*RECORD SET:*
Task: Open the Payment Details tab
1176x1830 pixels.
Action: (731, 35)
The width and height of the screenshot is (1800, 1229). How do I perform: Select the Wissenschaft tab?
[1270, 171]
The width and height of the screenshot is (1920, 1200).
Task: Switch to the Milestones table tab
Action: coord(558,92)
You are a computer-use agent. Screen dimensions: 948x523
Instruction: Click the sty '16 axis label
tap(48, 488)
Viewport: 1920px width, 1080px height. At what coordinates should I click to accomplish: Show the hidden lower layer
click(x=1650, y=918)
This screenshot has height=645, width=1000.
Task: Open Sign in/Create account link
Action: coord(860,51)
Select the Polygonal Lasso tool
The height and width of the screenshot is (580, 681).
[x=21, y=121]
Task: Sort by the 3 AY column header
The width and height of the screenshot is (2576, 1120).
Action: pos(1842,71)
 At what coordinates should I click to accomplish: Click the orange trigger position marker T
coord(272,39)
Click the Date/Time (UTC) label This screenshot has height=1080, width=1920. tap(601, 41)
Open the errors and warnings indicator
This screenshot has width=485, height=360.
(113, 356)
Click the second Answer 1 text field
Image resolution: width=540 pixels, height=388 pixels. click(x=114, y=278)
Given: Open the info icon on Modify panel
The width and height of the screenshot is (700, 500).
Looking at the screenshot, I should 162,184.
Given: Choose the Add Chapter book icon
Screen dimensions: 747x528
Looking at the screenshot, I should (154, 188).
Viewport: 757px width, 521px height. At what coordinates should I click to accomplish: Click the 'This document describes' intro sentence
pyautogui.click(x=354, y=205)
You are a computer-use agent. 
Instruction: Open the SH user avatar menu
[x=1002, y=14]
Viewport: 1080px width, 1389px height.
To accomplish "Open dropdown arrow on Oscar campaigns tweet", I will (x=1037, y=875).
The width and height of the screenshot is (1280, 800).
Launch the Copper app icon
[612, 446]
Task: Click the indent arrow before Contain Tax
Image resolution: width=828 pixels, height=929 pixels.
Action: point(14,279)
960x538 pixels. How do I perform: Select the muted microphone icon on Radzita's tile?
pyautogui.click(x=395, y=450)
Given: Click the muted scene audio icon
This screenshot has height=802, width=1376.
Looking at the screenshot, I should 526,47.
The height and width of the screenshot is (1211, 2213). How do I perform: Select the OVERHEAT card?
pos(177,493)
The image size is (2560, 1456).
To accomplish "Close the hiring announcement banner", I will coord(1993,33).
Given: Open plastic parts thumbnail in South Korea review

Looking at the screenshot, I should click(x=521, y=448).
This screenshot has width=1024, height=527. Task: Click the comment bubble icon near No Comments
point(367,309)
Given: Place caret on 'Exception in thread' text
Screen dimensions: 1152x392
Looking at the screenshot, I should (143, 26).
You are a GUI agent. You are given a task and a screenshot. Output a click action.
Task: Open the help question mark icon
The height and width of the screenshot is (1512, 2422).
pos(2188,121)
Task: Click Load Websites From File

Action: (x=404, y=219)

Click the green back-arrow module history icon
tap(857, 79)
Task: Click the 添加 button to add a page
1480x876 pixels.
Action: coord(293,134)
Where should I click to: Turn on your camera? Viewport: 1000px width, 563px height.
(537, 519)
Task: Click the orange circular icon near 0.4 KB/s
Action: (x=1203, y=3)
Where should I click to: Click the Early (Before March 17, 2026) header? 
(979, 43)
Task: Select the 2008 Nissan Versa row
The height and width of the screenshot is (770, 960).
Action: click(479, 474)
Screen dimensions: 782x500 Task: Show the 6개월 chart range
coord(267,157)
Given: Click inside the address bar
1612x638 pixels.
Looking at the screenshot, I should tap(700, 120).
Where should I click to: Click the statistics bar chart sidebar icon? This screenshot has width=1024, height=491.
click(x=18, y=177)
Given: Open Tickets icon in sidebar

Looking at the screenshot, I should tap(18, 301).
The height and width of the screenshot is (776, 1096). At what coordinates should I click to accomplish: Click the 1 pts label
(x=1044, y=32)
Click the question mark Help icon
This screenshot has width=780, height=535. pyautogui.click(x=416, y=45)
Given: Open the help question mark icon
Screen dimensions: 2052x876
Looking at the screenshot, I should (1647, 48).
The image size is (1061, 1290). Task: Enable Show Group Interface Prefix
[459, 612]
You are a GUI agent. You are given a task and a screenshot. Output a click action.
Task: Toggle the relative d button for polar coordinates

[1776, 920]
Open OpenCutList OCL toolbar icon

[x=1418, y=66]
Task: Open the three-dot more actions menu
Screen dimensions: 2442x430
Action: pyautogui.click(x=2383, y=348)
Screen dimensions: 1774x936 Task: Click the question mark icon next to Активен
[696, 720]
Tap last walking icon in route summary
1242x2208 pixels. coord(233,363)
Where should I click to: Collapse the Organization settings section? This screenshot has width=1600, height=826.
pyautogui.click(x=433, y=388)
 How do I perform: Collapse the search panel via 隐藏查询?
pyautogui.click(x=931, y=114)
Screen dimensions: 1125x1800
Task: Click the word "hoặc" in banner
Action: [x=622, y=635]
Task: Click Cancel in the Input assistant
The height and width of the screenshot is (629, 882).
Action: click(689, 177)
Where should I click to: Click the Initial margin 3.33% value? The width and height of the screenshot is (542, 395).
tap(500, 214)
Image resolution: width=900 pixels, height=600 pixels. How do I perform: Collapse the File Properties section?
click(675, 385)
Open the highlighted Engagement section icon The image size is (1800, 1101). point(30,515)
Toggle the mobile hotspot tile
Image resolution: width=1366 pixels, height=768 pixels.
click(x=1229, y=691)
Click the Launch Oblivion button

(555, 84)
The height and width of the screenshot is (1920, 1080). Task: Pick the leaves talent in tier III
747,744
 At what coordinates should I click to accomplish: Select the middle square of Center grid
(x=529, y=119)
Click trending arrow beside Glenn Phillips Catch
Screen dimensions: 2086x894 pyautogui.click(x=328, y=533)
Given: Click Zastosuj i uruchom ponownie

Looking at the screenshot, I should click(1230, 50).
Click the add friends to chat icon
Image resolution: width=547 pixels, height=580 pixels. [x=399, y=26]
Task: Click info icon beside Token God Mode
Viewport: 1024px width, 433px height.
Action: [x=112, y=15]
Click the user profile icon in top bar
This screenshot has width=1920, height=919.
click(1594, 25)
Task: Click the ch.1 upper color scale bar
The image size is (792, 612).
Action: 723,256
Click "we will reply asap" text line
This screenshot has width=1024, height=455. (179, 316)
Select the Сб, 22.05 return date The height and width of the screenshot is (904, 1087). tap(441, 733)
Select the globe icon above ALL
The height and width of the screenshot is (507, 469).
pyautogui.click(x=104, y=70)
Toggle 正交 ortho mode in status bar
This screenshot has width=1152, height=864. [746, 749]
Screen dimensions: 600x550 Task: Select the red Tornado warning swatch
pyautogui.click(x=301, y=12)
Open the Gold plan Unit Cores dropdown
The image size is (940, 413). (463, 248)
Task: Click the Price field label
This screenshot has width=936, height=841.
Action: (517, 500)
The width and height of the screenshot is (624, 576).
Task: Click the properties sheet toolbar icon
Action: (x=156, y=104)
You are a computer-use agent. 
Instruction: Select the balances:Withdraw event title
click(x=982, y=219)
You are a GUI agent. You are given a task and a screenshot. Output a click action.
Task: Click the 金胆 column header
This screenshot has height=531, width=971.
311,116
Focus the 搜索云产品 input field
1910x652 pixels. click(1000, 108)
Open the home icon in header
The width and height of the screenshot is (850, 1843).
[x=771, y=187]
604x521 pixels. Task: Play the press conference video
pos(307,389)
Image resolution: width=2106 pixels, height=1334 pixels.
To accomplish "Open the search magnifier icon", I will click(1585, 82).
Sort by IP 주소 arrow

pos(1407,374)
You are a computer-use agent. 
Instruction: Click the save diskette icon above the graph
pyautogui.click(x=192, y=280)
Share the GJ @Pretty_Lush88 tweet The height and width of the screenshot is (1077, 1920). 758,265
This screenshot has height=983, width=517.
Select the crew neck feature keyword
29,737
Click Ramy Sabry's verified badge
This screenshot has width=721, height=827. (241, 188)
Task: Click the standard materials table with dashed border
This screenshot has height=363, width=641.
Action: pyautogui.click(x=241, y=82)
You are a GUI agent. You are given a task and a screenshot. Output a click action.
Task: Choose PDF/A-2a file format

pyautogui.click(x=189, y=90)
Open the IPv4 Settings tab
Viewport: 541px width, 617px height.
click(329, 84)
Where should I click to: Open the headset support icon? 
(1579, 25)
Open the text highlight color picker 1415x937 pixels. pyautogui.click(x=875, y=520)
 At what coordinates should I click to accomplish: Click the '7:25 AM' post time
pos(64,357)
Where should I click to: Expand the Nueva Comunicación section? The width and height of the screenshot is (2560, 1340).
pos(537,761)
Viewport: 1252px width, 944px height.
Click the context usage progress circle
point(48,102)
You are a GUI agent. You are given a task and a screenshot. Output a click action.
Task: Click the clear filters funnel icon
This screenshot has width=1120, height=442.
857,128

*GOAL:* Can you convert the lines of the rows above into a JSON list of strings, one string per line, starting with the line containing "Where should I click to: Click the Early" and going on through the line containing "Looking at the screenshot, I should tap(700, 120)."? Leave out any blank lines.

*SOLUTION TO THE PROBLEM:*
[
  "Where should I click to: Click the Early (Before March 17, 2026) header? ",
  "(979, 43)",
  "Task: Select the 2008 Nissan Versa row",
  "The height and width of the screenshot is (770, 960).",
  "Action: click(479, 474)",
  "Screen dimensions: 782x500 Task: Show the 6개월 chart range",
  "coord(267,157)",
  "Given: Click inside the address bar",
  "1612x638 pixels.",
  "Looking at the screenshot, I should tap(700, 120)."
]